Rather than suggest that such dangerous aspirations to a more vigorous hegemony may come to ruin for all concerned, or that this will be, in response, a “century of protest” (a sad prospect in itself, when radicals and dissenters, and even ordinary citizens, used to aspire to so much more), we prefer to ask: What kind of America are we in danger of becoming this century?

On the one hand, words like “freedom” and “justice” are becoming associated more and more with distorting phrases like “Operation Iraqi Freedom” and “Operation Infinite Justice.” (In this regard, certain precise word-choices may be partly dictated by contingencies on the metaphoric axis of sentence-formation: Someone pointed out that Operation Iraqi Liberation would have spelled OIL. Condensation and displacement, indeed.) While on the other hand, in a reciprocal gesture that seems ironically fitting, many depoliticized Americans appear almost to be singing along with the old Talking Heads song, “We don’t want freedom.

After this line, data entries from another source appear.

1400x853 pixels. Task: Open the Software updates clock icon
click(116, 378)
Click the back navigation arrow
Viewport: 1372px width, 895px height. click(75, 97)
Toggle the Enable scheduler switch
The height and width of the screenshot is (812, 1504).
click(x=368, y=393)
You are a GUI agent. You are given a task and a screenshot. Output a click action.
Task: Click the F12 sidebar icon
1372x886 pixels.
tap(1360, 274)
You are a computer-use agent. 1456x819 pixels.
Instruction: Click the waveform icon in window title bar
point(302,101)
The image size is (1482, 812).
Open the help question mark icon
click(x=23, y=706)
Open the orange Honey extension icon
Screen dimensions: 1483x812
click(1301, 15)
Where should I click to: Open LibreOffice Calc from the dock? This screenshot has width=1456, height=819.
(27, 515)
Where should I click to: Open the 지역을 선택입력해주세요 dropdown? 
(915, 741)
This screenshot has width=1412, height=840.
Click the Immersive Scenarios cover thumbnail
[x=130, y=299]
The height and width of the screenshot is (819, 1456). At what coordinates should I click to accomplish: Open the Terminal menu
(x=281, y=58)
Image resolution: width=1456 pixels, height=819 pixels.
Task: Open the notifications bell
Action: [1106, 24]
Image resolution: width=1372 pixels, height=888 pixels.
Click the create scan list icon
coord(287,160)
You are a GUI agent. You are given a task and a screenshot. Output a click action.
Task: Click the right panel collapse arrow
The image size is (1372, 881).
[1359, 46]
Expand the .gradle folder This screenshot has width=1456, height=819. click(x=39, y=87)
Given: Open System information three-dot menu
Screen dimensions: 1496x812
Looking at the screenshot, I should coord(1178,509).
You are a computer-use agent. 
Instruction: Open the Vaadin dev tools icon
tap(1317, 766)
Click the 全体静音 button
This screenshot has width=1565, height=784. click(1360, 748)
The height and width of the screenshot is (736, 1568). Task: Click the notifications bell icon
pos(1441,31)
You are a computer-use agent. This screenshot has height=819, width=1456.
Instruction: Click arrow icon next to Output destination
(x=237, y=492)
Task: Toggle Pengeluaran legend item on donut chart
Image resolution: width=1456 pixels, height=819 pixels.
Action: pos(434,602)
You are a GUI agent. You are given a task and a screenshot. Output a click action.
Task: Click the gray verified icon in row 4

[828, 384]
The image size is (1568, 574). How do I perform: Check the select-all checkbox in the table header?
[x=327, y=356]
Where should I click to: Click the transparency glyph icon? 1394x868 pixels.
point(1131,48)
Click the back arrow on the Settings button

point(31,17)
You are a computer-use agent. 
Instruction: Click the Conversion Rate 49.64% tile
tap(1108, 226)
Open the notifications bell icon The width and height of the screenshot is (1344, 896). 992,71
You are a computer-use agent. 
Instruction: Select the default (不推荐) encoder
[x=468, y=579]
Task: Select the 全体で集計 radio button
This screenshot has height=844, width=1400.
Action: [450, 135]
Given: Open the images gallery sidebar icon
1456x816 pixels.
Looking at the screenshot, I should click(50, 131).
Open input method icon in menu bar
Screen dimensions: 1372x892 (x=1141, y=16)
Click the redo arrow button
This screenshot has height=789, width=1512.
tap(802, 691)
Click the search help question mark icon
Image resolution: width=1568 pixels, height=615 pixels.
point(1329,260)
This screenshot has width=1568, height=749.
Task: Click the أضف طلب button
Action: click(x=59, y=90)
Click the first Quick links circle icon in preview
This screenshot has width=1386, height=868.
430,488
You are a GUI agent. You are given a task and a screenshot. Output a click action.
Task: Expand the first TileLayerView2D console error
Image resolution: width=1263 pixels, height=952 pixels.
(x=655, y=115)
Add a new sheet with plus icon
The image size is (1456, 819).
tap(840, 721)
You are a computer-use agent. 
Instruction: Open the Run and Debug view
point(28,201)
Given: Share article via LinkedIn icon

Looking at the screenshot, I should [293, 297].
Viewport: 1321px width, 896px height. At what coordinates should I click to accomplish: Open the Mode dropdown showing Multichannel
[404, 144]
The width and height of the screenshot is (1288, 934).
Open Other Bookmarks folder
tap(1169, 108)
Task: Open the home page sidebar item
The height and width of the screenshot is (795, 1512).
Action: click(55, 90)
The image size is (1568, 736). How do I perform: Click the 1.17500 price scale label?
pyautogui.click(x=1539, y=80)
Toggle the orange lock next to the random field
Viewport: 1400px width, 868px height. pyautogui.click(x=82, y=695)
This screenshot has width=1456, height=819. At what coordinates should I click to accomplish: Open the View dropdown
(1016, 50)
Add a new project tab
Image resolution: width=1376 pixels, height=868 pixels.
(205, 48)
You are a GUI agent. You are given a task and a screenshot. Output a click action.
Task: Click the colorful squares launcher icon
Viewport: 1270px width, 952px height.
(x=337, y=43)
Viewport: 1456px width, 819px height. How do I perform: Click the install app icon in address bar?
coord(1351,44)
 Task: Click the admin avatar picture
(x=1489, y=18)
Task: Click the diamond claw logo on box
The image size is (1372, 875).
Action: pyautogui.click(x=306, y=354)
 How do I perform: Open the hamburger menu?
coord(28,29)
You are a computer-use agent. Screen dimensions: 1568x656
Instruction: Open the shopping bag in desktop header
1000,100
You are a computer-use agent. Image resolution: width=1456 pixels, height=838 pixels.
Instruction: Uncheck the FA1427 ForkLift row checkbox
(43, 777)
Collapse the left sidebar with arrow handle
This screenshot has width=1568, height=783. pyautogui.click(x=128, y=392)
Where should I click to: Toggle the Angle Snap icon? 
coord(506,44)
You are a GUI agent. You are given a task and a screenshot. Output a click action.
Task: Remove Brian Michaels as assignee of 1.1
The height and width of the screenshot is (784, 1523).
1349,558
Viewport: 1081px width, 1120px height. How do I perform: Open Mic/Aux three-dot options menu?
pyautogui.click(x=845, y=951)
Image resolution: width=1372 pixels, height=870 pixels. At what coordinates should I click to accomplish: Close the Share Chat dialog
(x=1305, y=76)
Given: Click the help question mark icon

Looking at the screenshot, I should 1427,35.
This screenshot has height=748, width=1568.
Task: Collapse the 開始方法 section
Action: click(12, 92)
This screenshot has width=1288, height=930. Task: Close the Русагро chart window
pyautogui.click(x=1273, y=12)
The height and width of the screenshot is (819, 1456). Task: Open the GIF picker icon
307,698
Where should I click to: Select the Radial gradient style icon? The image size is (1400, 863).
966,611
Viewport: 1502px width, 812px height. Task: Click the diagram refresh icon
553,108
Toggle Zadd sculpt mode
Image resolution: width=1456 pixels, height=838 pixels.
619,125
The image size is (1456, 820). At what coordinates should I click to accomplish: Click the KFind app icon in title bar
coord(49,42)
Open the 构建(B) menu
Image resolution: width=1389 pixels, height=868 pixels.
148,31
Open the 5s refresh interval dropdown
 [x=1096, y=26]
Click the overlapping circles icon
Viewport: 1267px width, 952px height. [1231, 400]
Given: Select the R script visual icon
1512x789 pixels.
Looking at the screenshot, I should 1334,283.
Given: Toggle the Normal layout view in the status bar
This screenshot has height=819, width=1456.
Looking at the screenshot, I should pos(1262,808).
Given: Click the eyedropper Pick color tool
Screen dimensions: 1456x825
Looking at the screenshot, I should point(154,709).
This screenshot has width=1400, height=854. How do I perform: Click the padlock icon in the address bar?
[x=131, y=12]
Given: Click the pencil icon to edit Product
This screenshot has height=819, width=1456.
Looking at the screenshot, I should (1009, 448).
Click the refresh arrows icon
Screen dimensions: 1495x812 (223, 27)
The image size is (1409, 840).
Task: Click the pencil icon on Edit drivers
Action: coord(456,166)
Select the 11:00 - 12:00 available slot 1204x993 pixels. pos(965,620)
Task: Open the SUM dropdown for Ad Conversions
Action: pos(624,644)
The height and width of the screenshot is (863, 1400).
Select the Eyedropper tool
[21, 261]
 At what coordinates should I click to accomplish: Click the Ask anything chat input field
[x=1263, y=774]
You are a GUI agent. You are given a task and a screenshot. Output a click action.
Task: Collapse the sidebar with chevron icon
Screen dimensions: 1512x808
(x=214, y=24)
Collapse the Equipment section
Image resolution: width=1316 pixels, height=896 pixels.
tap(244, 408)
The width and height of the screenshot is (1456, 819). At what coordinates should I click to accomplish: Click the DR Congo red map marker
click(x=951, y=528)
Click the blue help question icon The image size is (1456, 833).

We don’t want justice. We just want someone to love.” If this is what “freedom” and “justice” look like, it’s not hard to understand why. Or perhaps it’s that we in the U.S. now only want these things for others and not ourselves, when definitions turn bloody. In any case, it can only be easier, under immediate as well as longer-term circumstances of political corruption, for some disillusioned citizens to turn away from genuine concern for public life altogether–in gestures of sentimental cynicism (cynical about possibilities of collective life, sentimental about chances for personal happiness as the rest of the world goes to hell), all-too-familiar in their over-valuation of private goods at the expense of public ones. In this regard, see especially our essay on “Fetal Art,” by Scott Davis.

A final note: Following current politicized usage in the case of terms such as “French Fries” (changed by our Congress to Freedom Fries, in harsh rebuke to France’s refusal to help invade, and, by one of our local eating establishments here in Santa Cruz, the Saturn Cafe, to “Impeach Bush Fries,” in a rejoinder to their elected representatives), we, the members of the Santa Cruz Editorial Collective, vow no longer to refer to what has been traditionally known as the “Turkey Sandwich” (and which is still called so by jingoists and war mongers). In view of Turkey’s limited cooperation with Washington’s current aims, we prefer the honorific term “Freedom Sandwich” (although some Kurds may disagree with our reasoning). And since the Swiss are always pleasantly neutral, how about a little mayo, mustard, and a slice of “Freedom Cheese” on top? We’re not sure what position Hungary has taken, but, just to be on the safe side, don’t say you’re “hungry.” At least until this is all over, support the troops by saying, “I feel free.” In fact, I feel so free, I could eat two countries at once and fight a war on three fronts simultaneously.

Gabriel Noah Brahm teaches at UC Santa Cruz, is a founding Associate Editor of P&C, and a member of the Santa Cruz Editorial Collective.